_Problem_. Lift out, unaltered, the lines of the material below between the line holding "You are a computer-use" and the line holding "Instruction: Open the", counting both.

========================

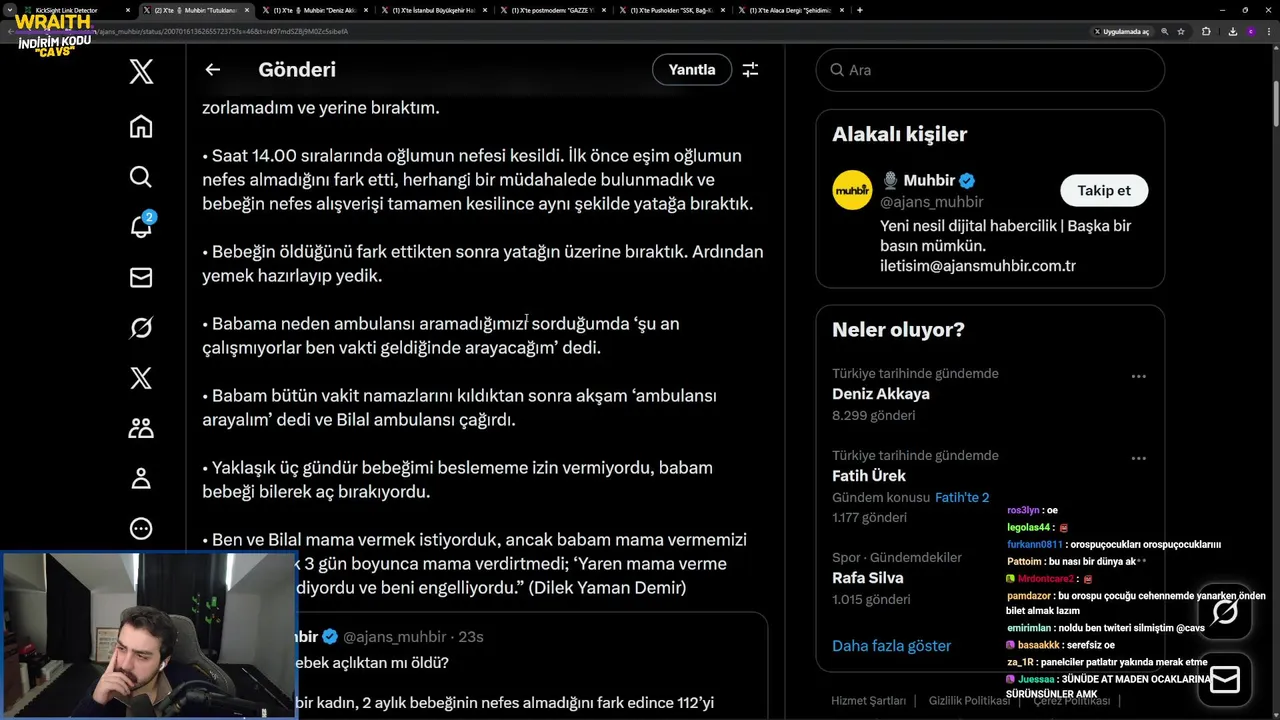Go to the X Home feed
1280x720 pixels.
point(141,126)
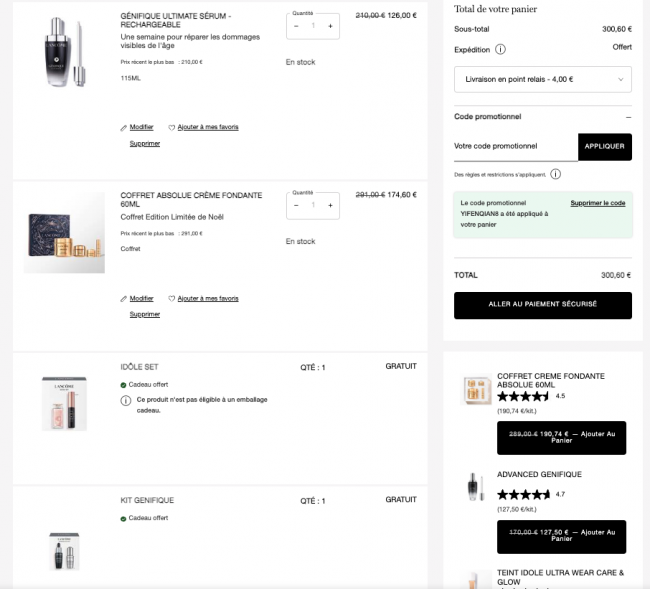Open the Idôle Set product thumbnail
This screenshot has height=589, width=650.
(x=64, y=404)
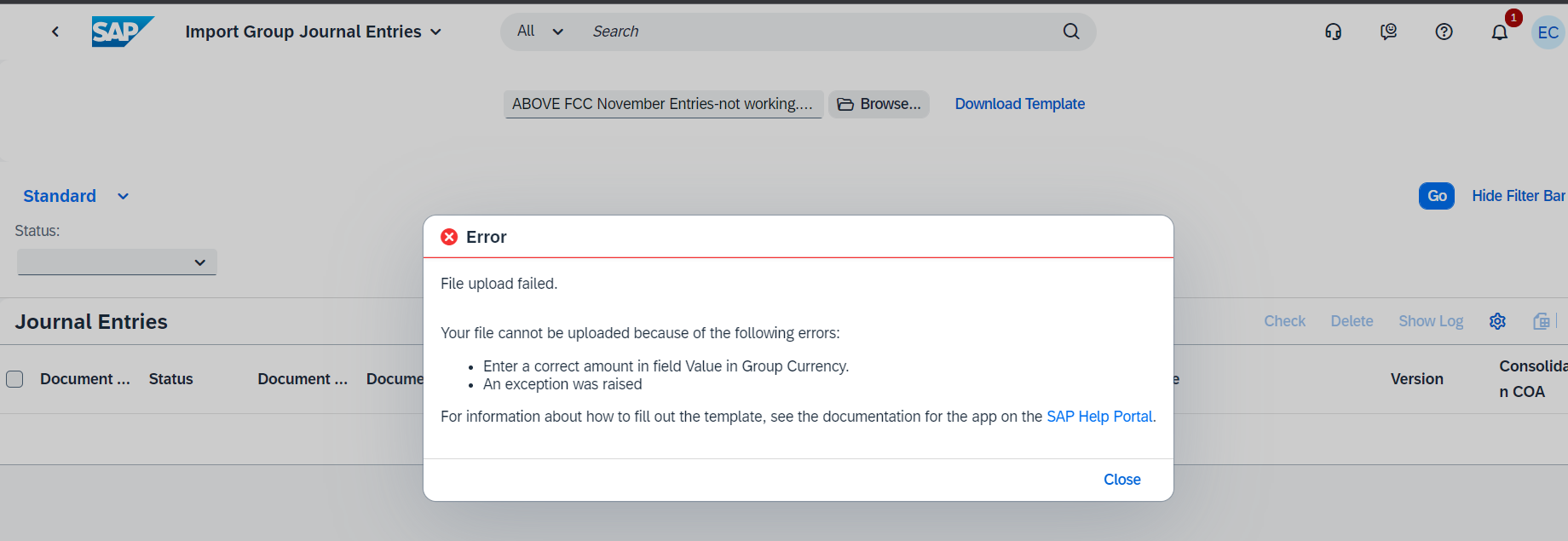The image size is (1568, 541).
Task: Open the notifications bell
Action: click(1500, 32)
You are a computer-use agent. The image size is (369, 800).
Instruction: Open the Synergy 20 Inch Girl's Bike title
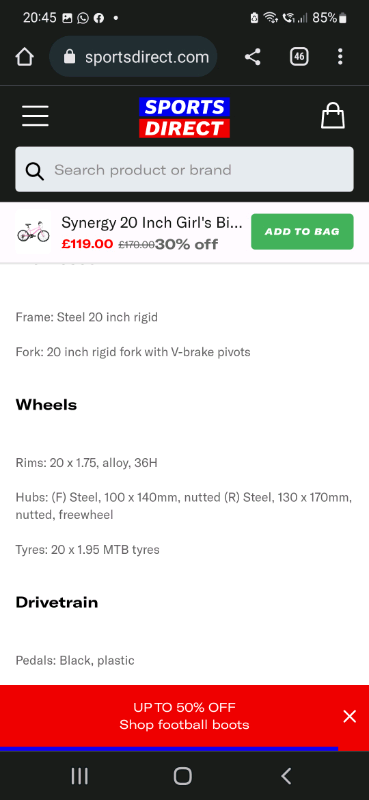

========================

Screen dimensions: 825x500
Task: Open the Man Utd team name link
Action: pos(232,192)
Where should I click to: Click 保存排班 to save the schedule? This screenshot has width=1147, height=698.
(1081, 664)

========================

_Response to the task_.
You are a computer-use agent. The image size is (369, 800).
Instruction: Open the Synergy 20 Inch Girl's Bike title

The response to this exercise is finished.